Situada en las marismas de Doñana, El Príncipe de las Coquinas es la
experiencia de un hombre que vive sus últimos días, de transición a
otra realidad, en una conversación consigo mismo, sus fantasmas y sus
sueños. Demasiado longevo, mucho tiempo saludable, no deja de ser lo
que ya es por edad, un hombre terminal. Su cuerpo probablemente esté
postrado, lo mismo que su alma. Su mente, en continuo movimiento,
todavía nos parecerá lúcida. Entre esa lucidez tozuda y el anuncio de
un posible delirio, propiciado más bien por los efectos de la inanición
que él mismo se provoca, se rodea de voces que no existen, pero que le
acompañan, entre ellas las de unos niños que le demandan sus cuentos
de viejo, «sus historias de muertos». Aunque la única compañía real de
la que dispone puede ser la de una asistente, un médico ocasional o la
del técnico del seguro contratado, que parece haber venido a adaptarle
la bañera.
—¿Y por qué no come el viejo? —preguntó el técnico.
—No quiere. Se puso en huelga de hambre.
—¿Comer? ¿Y por qué tendría que comer? ¡Si no tenía apetito! pensaba el abuelo.

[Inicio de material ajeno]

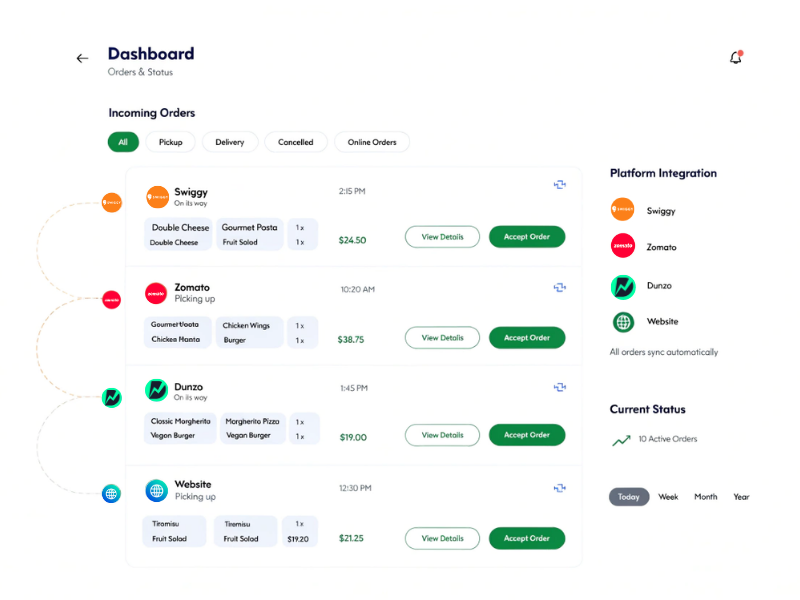
Task: Click Zomato logo in Platform Integration
Action: click(623, 246)
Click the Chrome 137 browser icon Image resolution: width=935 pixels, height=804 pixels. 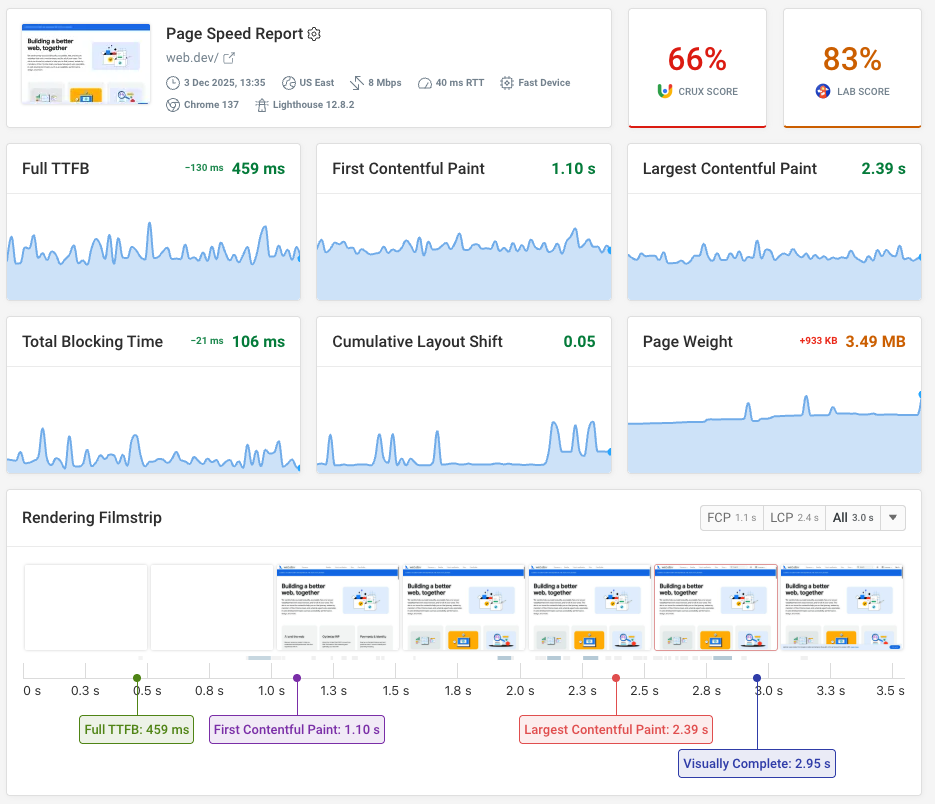171,104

Max Arel Rafael, La maldición de los hombres Malboro (Ed. Dalya,
2018), cuyos textos sirvieron para el premiado espectáculo homónimo
estrenado en el Festival Internacional de Danza de Itálica en 2017, con
El Príncipe de las Coquinas ofrece su tributo personal a un territorio
para él muy querido, Doñana, un espacio transitorio, el resultado de una
sedimentación, una desembocadura y un encuentro. Como seguramente ha ocurrido con la vida del viejo protagonista de esta historia.